Babylonian Talmud Shabbat 44a

By :  Marcus Mordecai Schwartz Ripps Schnitzer Librarian for Special Collections; Assistant Professor, Talmud and Rabbinics Posted On Jun 27, 2009 / 5769 | Talmud: Tze U-lemad

Rabbi Meir says, “One may move any [oil] lamp, except one that has been lit on Shabbat.” Rabbi Shimon says, “Only one that is burning on Shabbat. Once it goes out, one may move it.”

ר”ם אומר כל הנרות מטלטלין חוץ מן הנר שהדליקו בו בשבת ר’ שמעון אומר חוץ מן הנר הדולק בשבת כבתה מותר לטלטלה

One of my first memories of Shabbat is a vision of the beauty of the Shabbat candles. Accompanying this memory is the first Shabbat restriction that I recall learning: “We don’t touch the Shabbat candles or move them.” As I noted in an earlier piece, for our Sages, the Shabbat lights are a way of ensuringshalom bayit—household harmony. One cannot eat, rejoice, or spend meaningful time with family in pitch darkness, but a lighted candle (or oil lamp, in an earlier time) is also an object of anxiety for our Sages. The temptation to move the lamp from place to place can be great: I might want light in my bedroom, as well as my kitchen. The problem here is that the light may go out from the jostling it receives as I retreat down the hall, lamp in hand. Recall that extinguishing is a forbidden labor.

Rabbi Shimon’s position looks eminently reasonable. Once the light goes out, then, and only then, may one remove the empty lamp. Rabbi Meir agrees with this position, but moves to outlaw another kind of lamp. If one knows that a lamp has been lit on Shabbat, either by a non-Jew or a Shabbat violator, the lamp must remain in its spot until Shabbat concludes.

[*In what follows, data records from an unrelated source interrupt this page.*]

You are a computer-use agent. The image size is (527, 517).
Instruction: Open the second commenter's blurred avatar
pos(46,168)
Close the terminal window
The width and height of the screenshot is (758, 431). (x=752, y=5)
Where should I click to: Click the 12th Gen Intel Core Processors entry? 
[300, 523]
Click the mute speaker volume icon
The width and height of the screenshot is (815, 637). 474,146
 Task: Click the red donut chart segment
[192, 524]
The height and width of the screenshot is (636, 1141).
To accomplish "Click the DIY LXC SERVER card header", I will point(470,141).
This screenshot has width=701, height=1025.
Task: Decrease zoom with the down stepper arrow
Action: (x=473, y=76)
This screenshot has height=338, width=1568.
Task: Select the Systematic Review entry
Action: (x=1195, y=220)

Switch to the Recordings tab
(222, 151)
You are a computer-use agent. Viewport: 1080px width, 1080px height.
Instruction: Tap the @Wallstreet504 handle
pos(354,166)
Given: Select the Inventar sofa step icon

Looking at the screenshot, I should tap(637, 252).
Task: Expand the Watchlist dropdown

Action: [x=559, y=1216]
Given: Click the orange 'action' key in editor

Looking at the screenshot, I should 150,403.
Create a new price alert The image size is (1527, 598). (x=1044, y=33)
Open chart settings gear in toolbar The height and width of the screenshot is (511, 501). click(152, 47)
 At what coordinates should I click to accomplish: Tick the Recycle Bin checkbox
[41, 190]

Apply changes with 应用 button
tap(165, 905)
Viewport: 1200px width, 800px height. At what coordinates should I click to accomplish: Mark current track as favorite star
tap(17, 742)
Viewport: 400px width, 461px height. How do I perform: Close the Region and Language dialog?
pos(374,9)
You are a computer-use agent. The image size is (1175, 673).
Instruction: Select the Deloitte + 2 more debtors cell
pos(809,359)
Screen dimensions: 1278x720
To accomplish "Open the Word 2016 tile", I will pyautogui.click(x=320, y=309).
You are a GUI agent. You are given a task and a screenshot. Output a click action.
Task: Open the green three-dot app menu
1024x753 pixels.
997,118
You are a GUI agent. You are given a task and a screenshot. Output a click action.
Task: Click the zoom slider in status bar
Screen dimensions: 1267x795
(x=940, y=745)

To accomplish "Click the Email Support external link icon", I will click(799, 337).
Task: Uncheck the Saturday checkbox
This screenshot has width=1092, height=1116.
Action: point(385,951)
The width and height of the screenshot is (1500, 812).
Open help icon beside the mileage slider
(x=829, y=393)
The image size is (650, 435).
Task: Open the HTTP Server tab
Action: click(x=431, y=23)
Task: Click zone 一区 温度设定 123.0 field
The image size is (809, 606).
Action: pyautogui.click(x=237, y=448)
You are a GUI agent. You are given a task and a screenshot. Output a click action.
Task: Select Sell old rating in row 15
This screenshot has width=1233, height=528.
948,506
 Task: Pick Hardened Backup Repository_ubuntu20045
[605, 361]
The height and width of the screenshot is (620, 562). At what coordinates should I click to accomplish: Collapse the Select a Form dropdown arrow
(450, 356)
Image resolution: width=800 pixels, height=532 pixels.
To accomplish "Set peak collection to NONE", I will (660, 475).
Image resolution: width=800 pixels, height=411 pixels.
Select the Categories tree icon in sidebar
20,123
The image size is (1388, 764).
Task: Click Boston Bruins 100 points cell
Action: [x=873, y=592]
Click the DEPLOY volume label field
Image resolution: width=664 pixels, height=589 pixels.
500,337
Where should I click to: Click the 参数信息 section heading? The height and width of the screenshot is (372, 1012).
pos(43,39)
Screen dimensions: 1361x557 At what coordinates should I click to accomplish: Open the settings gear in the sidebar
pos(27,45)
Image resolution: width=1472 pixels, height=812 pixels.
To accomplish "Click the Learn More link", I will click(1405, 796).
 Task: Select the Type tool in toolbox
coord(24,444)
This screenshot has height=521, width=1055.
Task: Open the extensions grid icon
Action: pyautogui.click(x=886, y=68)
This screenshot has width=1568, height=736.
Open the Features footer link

This is unlike the lamp lit at the onset of Shabbat that may be moved once the fuel has burned up, to make room for other items. At first the requirement to leave the Shabbat violator’s lamp untouched, even after the fuel is consumed, seems punitive. However, Rabbi Meir’s decree has its own logic: the lamp was withdrawn from our Shabbat existence by forbidden labor, so we withdraw from it—drawing our own boundaries in space for the sake of preserving sacred time.

Questions:

  1. How does Rabbi Meir’s rule protect the sanctity of Shabbat?
  2. Why do you think Rabbi Shimon does not go as far as Rabbi Meir in prohibiting the Shabbat violator’s lamp?